The text is largely compiled from biblical quotations, making it more sermon than history. Another frustration is the obscure Latin style Gildas uses, making it rich in ambiguity when what we want is clarity.

There may also have been more than one version. Bede’s specific references to Gildas imply that he, in 731, was working from a different version than the one we have today, and we have no way of knowing which is the more authentic. Gildas died in 570.

THE GODODDIN

A series of elegies in 103 stanzas about a disastrous expedition of the bodyguard of Mynydd Mwynfawr, King of Din Eidyn (Edinburgh). The expedition was ranged against the Anglians at Catraeth (probably Catterick).

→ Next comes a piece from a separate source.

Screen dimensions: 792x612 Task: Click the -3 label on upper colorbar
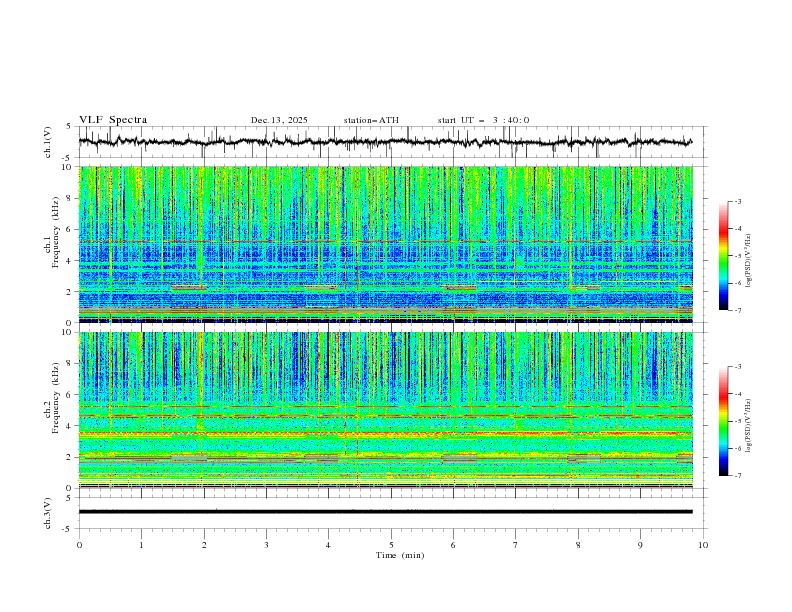click(740, 202)
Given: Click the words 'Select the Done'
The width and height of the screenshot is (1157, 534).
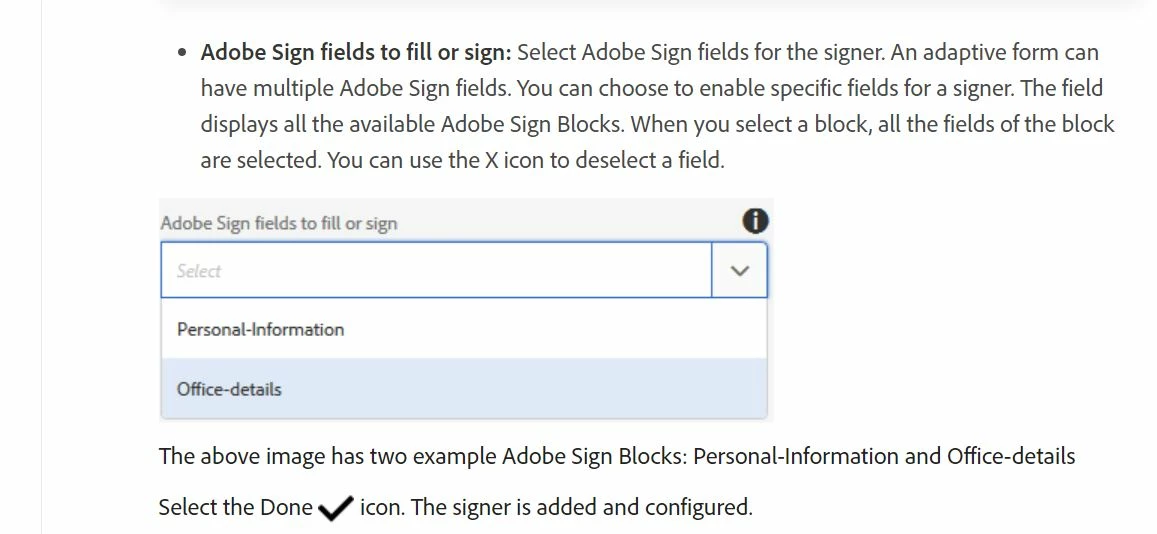Looking at the screenshot, I should click(x=236, y=507).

The Gododdin has survived in a single manuscript called The Book of Aneirin. We are told simply, “This is The Gododdin. Aneirin composed it.” The subject matter and the detail tell us that this is a genuine sixth-century Celtic poem. The bard Aneirin lived in the second half of the sixth century. The Gododdin of the title are the men of the Votadini tribe, but the warriors on this expedition include handpicked men from kingdoms all over Britain—Elmet, Clyde, Gwynedd, and Dumnonia—which tells us that communications among the British kingdoms must have been effective and that the Britons were ready to help one another against the Anglo-Saxons (See Alduith).

The Gododdin chief feasted the men for a year at Din Eidyn before sending them to fight the Lloegrwys (the men of England) or the Dewr a Brynaich (the men of Deira and Byrnaich). Aneirin comments grimly, “They paid for that feast of mead with their lives.” The British attack on Catraeth was probably pre-emptive, an attempt to annihilate the embryonic Anglian community while it was still relatively small and powerless; the crushing defeat would have been all the more traumatic because it was unexpected.

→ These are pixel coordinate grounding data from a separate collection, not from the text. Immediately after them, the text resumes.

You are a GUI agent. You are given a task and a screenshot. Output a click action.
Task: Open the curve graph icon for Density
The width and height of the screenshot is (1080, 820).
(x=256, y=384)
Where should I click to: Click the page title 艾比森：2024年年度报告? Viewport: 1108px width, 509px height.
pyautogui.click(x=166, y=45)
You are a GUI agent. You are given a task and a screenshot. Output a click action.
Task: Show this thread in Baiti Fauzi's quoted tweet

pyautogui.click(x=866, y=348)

One line in The Gododdin jumps off the page. A warrior is praised for his fighting prowess, “though he was no Arthur.”

GORDEBAR

See Aircol, Vortipor.

GOSCELIN

See Places: Cerne Abbas.

GURGUST LETHAM

The King of York in the early sixth century.

GURON

A hermit living at Padstow in north Cornwall, who was evicted by St. Petroc.

GWALLAWG

A king of the Dark Age Pennine kingdom of Elmet.

GWRGI

See Peredur Steel-Arm.


HELMET

A very fine horned helmet made of bronze was deposited in the Thames River at Waterloo Bridge in the first century BC. It was found in 1868.